Excerpted passage:
━━━
10 Favorite Bakeries In Metro Phoenix | Chow Bella | Phoenix | Phoenix New Times | The Leading Independent News Source in Phoenix, Arizona
Navigation

10 Favorite Bakeries In Metro Phoenix

If you're one of those people who bakes a pie to cheer up a friend, makes your specialty carrot/red velvet/whatever cake for everyone's birthday, and routinely pulls together all manner of adorable goodies for your children's school programs and bake sales . . . well, bully for you (and the...
Share this:

If you're one of those people who bakes a pie to cheer up a friend, makes your specialty carrot/red velvet/whatever cake for everyone's birthday, and routinely pulls together all manner of adorable goodies for your children's school programs and bake sales . . . well, bully for you (and the rest of us hate admire you no end). You obviously like living in the kitchen and don't need the services of the shops provided here.

See also: -- Macaron and Cake Classes with Linda Schneider of 21 Cakes in Scottsdale This Spring -- The Coffee Shop Kicks Off Coffee Class Series at Crepe Bar in Tempe

But for the rest of us poor slobs who can't or won't make the time to DIY the snickerdoodles and would never dream of attempting Danish or anything that actually requires an understanding of dough, here are 10 bakeries that keep our collective sweet tooth satisfied. You won't see every popular or mainstream bakery here, however. This is a collection of slightly quirkier favorites -- many of them ethnic, a few of them hyper-focused or artisanal.

Tammie Coe Cakes on Central

Tammie Coe is justifiably famous for her whimsical, colorful, fondant-wrapped cakes and Ooey Gooey cupcakes, which stick to the roof of your mouth in a good way. But there's so much more this creative pastry chef and her bread-maestro husband MJ turn out that's equally worthy of attention. How about a variety of chewy cookies roughly the size of your face? Or a pretzel croissant that makes an excellent foundation for a great sandwich? Or a Righteous Brownie, flour-less and so delish? A selection of fantastic breads, including ciabatta, focaccia and fruit and nut, the latter changing daily? Or -- and this one may be the mind-blower -- a butterscotch crumb bun that's a crispy, chewy, gooey, sugary swirl of caloric trouble you'll be tempted to devour in one sitting. The cozy, living room-ish new location on Central stays open until 10 most nights. Keep that in mind when you need a sugary nightcap after the movies.
━━━
Data shown:
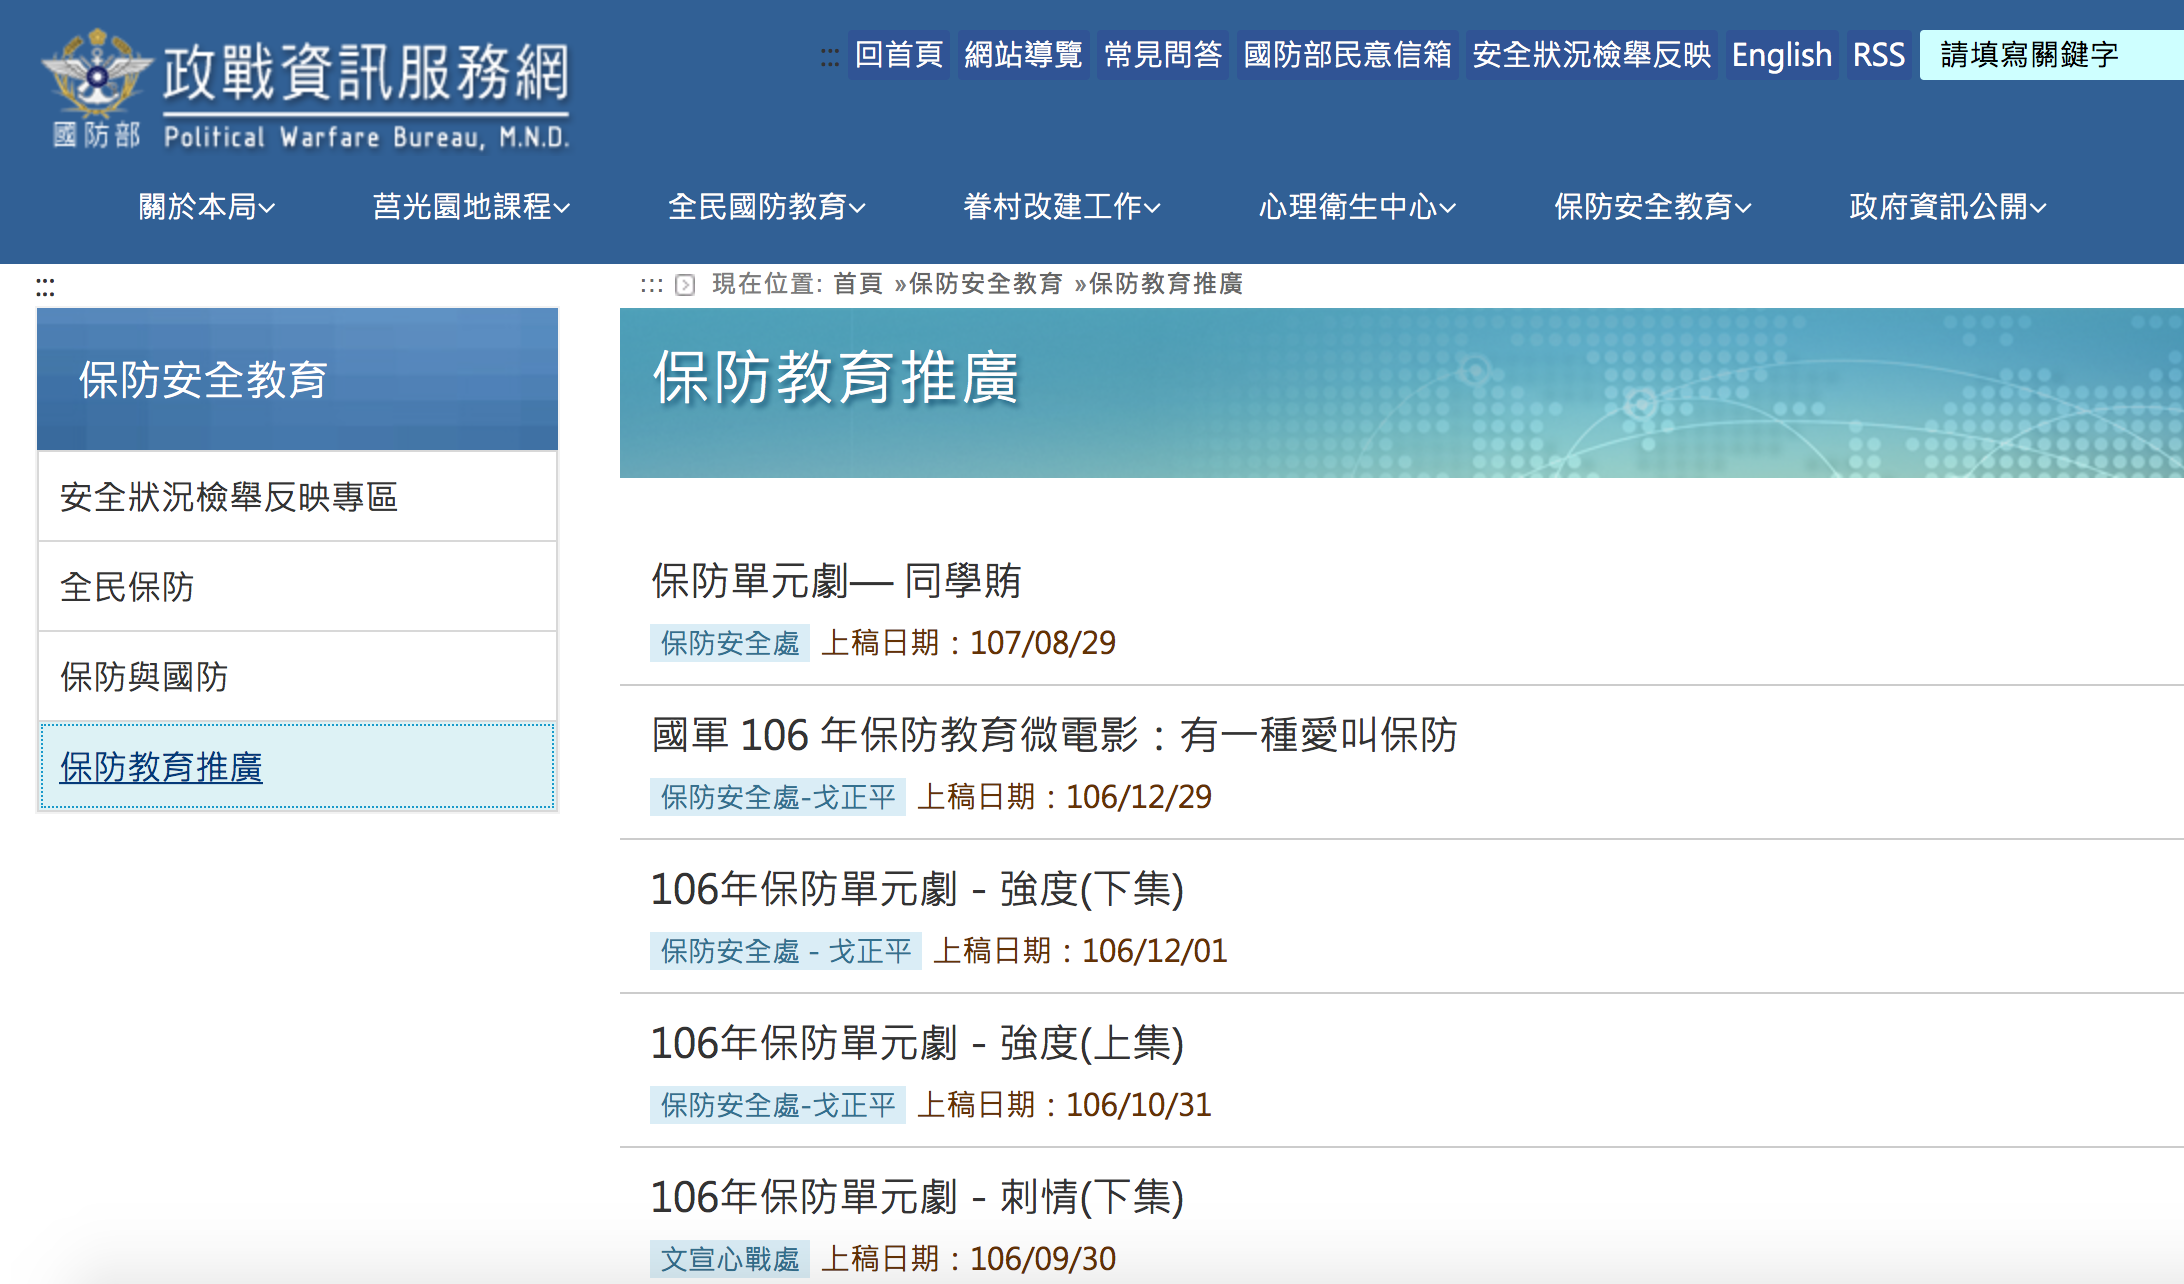Open the 政府資訊公開 menu
2184x1284 pixels.
point(1947,207)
━━━
Short task:
Please copy everything in the bakeries article from "10 Favorite Bakeries In Metro Phoenix |" down to "you (and the...", swapping "Phoenix" for "Tucson". The material stands apart from the bakeries article.

Complete answer:
10 Favorite Bakeries In Metro Tucson | Chow Bella | Tucson | Tucson New Times | The Leading Independent News Source in Tucson, Arizona
Navigation

10 Favorite Bakeries In Metro Tucson

If you're one of those people who bakes a pie to cheer up a friend, makes your specialty carrot/red velvet/whatever cake for everyone's birthday, and routinely pulls together all manner of adorable goodies for your children's school programs and bake sales . . . well, bully for you (and the...